Tiernon shook his head. “My thoughts have been obsessed with this puzzle since we last spoke. The only thing I can come up with is that these recent events were a setup by Orcus and his people. The Lord of Doom was only wounded; he’s been hiding, biding his time and plotting his revenge. We have now seen his opening gambit.”
“On the bright side, if this is Orcus, rather than a new warden, he would have no more interest in releasing our prisoners than we do; possibly less,” Torean said.
“One would think, but we broke our bonds with him. That is sort of his thing — punishing oath-breakers and such,” Tiernon noted.

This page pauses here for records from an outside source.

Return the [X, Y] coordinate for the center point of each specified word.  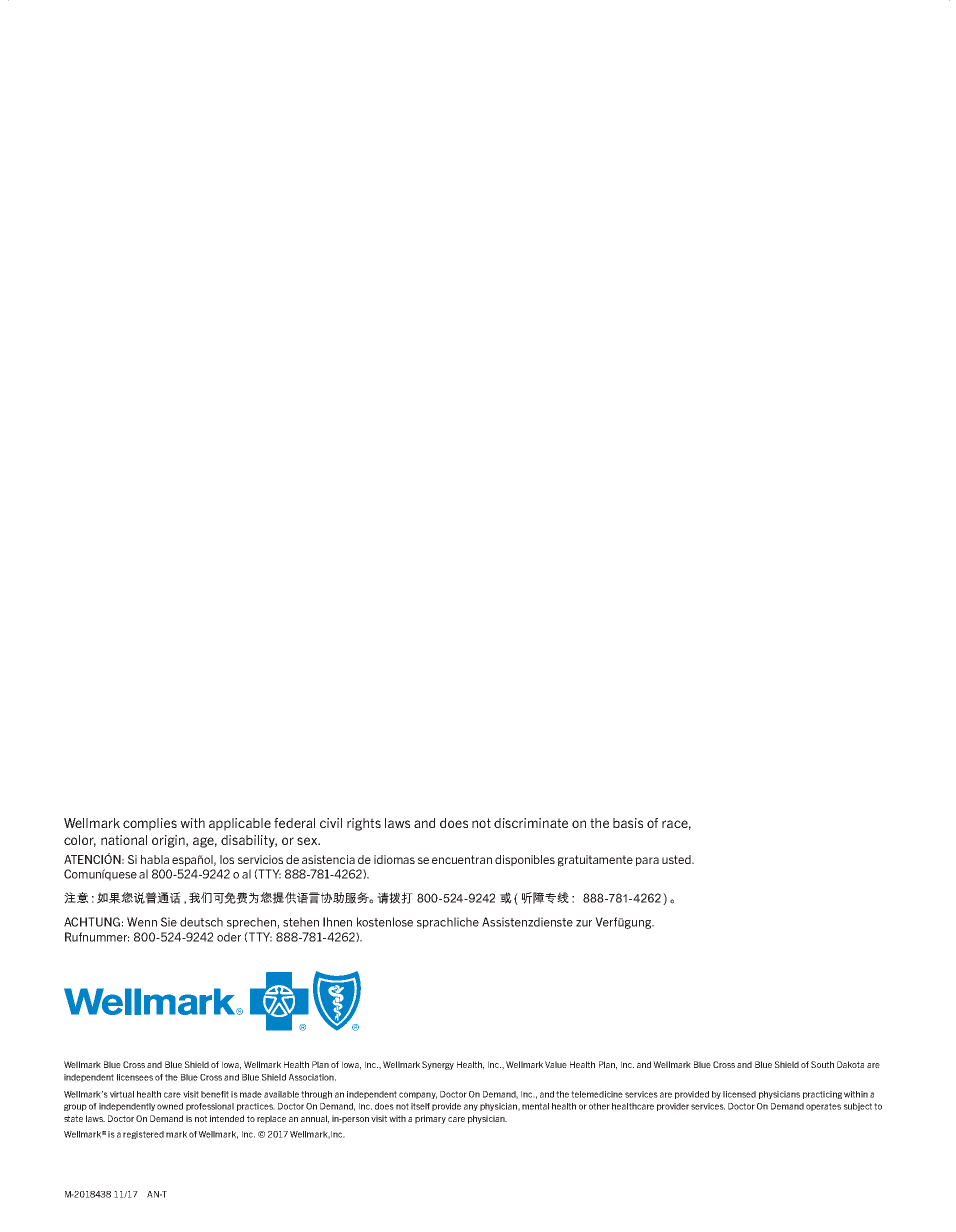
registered [143, 1135]
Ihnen [337, 922]
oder [229, 937]
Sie [169, 922]
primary [430, 1119]
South [822, 1064]
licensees [135, 1077]
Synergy [438, 1065]
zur [584, 923]
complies [150, 824]
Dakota [850, 1064]
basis [628, 823]
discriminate [531, 823]
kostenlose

Torean got a sour look upon his face. “I hope you are not seriously saying that he is coming to lock us up?”
Tiernon shrugged, but remained silent.
“So, where does he go from here?” Torean finally asked.
Tiernon shook his head. “I have thoughts, but no clear intuition. What is clear, though, is that Orcus, one of the most skilled players in the multiverse, has been plotting this for four thousand years while lulling everyone else into believing he was dead.”
Torean sighed. “Are we checkmated before we begin?”
“I hope not,” Tiernon replied.
Tal Gor sat in his tent after dinner. Schwarzenfürze’s body was about one-third of the way into the tent, facing outward. This meant that her most-feared weapon, which was not her ferocious jaws nor razor-sharp claws, was staring him in the face, directly under her tail. He was not sure what the wargs had eaten tonight, but he was hoping it had been something safe for Schwarzenfürze’s stomach.
However, given that she was on guard duty tonight while he went to his Dreaming this evening, he did actually feel physically safer. Not that being in the center of a heavily armed orc encampment and surrounded by his family, all of who were fierce warriors and who were now suddenly treating him as a source of pride, was dangerous; however, he was an orc, so a certain watchful paranoia was an inherited trait.